## Data
----------------------------------------

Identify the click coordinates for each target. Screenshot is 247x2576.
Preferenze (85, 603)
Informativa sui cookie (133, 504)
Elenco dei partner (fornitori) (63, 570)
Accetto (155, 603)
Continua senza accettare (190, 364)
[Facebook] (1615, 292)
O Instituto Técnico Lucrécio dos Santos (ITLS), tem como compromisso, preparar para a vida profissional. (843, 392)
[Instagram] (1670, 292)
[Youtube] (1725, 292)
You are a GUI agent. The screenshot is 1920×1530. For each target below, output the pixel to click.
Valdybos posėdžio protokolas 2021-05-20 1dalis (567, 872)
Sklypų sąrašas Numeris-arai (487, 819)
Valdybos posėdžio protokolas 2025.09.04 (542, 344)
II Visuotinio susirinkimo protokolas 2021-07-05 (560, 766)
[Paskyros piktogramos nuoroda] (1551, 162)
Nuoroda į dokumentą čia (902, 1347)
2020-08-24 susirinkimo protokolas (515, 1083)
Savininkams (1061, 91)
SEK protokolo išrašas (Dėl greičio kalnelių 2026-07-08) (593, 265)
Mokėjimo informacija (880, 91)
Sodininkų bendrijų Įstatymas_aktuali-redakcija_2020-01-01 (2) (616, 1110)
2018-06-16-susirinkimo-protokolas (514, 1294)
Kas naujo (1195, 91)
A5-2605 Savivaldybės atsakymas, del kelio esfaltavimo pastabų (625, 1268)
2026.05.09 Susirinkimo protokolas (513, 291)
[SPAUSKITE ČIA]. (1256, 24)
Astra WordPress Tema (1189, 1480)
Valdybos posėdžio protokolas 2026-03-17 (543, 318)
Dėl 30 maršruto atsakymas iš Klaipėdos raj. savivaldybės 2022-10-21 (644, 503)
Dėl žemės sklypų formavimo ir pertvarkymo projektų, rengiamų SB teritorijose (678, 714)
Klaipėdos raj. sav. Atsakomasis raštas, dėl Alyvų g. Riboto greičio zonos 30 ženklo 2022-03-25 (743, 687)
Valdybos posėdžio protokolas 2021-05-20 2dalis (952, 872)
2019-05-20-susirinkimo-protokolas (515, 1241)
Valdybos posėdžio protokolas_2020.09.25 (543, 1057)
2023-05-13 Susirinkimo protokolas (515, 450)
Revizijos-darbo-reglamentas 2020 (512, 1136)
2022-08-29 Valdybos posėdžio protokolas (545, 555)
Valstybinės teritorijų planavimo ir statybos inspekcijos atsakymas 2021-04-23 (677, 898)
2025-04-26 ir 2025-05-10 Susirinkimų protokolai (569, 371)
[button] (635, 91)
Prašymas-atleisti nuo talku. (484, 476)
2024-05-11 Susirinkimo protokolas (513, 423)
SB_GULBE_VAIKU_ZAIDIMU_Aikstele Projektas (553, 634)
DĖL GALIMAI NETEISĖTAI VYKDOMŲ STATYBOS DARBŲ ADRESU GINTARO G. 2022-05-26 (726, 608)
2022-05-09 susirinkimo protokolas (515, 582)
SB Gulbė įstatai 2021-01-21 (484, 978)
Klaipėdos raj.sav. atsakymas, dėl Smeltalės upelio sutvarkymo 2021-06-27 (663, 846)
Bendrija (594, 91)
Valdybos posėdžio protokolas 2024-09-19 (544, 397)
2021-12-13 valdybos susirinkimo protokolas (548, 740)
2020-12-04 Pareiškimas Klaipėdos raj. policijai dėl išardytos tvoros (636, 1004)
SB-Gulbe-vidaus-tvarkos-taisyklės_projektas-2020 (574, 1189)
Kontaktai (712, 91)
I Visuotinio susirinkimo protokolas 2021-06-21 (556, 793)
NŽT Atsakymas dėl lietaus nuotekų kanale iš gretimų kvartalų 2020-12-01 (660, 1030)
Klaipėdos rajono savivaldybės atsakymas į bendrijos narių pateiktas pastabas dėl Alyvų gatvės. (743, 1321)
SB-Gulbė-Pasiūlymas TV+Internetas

----------------------------------------

## Work instructions
Each line, beginning at the one that contains "NŽT Atsakymas dėl" and continuing through the end of the records, must be written out exactly, first and last included.

## Final answer
NŽT Atsakymas dėl lietaus nuotekų kanale iš gretimų kvartalų 2020-12-01 (660, 1030)
Klaipėdos rajono savivaldybės atsakymas į bendrijos narių pateiktas pastabas dėl Alyvų gatvės. (743, 1321)
SB-Gulbė-Pasiūlymas TV+Internetas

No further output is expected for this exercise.